_Zu erledigende Aufgaben_
1. Wessen Vertonungen bevorzugte Goethe laut dem Text über Goethe-Vertonungen?
2. Gib die Zeilen der Datensätze unverändert wieder, von der ersten Zeile der Datensätze bis einschließlich der Zeile mit „widget box is“.

_Text zum Lesen_

• • •

Goethe bevorzugte die Vertonungen von Karl Friedrich Zelter. Weitere Komponisten, die Lyrik Goethes vertonten, sind zum Beispiel: Wolfgang Amadeus Mozart (Das Veilchen, eine sehr frühe Goethe-Vertonung), Ludwig van Beethoven, Johann Friedrich Reichardt, Robert Schumann, Felix Mendelssohn Bartholdy, Johannes Brahms, Carl Loewe, Hugo Wolf, Richard Strauss, Hans Pfitzner, Richard Wetz, Ernst Pepping und Jürg Baur.
Die 1797 entstandene Ballade Der Zauberlehrling wurde von dem französischen Komponisten Paul Dukas als sinfonische Dichtung Der Zauberlehrling musikalisch umgesetzt.
Bemerkenswert nicht zuletzt wegen der persönlichen Bekanntschaft von Dichter und Komponist ist Mendelssohns Kantate Die erste Walpurgisnacht.
Wesentlich von Goethe beeinflusst wurden zahlreiche Werke Waldemar von Baußnerns. Zu nennen sind vor allem dessen Sinfonie Nr. 3 mit einem Schlusschor nach Goethes Gedicht Ganymed und die sinfonische Kantate Hafis nach Gedichten aus dem West-östlichen Diwan.

• • •

_Extrahierte Datensätze_
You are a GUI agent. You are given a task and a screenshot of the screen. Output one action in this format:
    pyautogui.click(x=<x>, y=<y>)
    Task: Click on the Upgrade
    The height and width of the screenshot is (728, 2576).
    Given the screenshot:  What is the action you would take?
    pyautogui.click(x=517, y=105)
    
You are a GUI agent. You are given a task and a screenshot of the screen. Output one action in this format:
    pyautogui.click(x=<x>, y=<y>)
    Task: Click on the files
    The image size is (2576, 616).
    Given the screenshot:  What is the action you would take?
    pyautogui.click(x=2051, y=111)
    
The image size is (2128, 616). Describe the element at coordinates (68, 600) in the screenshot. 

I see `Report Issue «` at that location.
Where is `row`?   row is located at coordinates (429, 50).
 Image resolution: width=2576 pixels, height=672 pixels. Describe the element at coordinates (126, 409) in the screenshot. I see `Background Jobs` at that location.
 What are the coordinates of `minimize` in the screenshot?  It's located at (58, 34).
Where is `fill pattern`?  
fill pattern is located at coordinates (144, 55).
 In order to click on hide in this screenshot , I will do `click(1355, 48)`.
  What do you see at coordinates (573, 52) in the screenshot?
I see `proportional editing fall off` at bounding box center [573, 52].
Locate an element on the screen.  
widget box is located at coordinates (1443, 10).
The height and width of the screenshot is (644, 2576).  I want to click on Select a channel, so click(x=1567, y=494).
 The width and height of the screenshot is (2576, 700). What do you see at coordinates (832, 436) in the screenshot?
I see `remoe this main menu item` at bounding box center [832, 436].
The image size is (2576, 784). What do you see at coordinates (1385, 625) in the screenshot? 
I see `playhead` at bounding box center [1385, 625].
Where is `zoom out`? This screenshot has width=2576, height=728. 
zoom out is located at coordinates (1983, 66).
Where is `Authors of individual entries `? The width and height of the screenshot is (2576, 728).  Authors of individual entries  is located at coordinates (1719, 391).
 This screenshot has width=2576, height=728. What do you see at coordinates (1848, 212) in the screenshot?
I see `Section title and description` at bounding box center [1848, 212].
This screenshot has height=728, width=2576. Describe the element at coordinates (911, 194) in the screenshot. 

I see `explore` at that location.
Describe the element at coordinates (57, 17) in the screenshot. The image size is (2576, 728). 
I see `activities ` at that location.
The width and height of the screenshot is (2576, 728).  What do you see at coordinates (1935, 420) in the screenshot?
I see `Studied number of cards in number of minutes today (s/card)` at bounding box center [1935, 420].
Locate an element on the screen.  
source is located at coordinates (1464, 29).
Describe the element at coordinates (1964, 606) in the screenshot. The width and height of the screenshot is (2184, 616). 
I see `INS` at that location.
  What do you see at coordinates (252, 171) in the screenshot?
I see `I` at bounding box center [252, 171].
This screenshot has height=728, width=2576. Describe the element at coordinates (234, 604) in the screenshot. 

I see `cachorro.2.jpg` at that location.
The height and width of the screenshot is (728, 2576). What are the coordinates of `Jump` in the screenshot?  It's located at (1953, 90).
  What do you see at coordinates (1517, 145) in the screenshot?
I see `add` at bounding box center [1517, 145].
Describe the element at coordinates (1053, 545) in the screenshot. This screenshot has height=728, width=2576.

• • •

_Antworten zu Aufgaben_
1. Die Vertonungen von Karl Friedrich Zelter.

2.
You are a GUI agent. You are given a task and a screenshot of the screen. Output one action in this format:
    pyautogui.click(x=<x>, y=<y>)
    Task: Click on the Upgrade
    The height and width of the screenshot is (728, 2576).
    Given the screenshot:  What is the action you would take?
    pyautogui.click(x=517, y=105)
    
You are a GUI agent. You are given a task and a screenshot of the screen. Output one action in this format:
    pyautogui.click(x=<x>, y=<y>)
    Task: Click on the files
    The image size is (2576, 616).
    Given the screenshot:  What is the action you would take?
    pyautogui.click(x=2051, y=111)
    
The image size is (2128, 616). Describe the element at coordinates (68, 600) in the screenshot. 

I see `Report Issue «` at that location.
Where is `row`?   row is located at coordinates (429, 50).
 Image resolution: width=2576 pixels, height=672 pixels. Describe the element at coordinates (126, 409) in the screenshot. I see `Background Jobs` at that location.
 What are the coordinates of `minimize` in the screenshot?  It's located at (58, 34).
Where is `fill pattern`?  
fill pattern is located at coordinates (144, 55).
 In order to click on hide in this screenshot , I will do `click(1355, 48)`.
  What do you see at coordinates (573, 52) in the screenshot?
I see `proportional editing fall off` at bounding box center [573, 52].
Locate an element on the screen.  
widget box is located at coordinates (1443, 10).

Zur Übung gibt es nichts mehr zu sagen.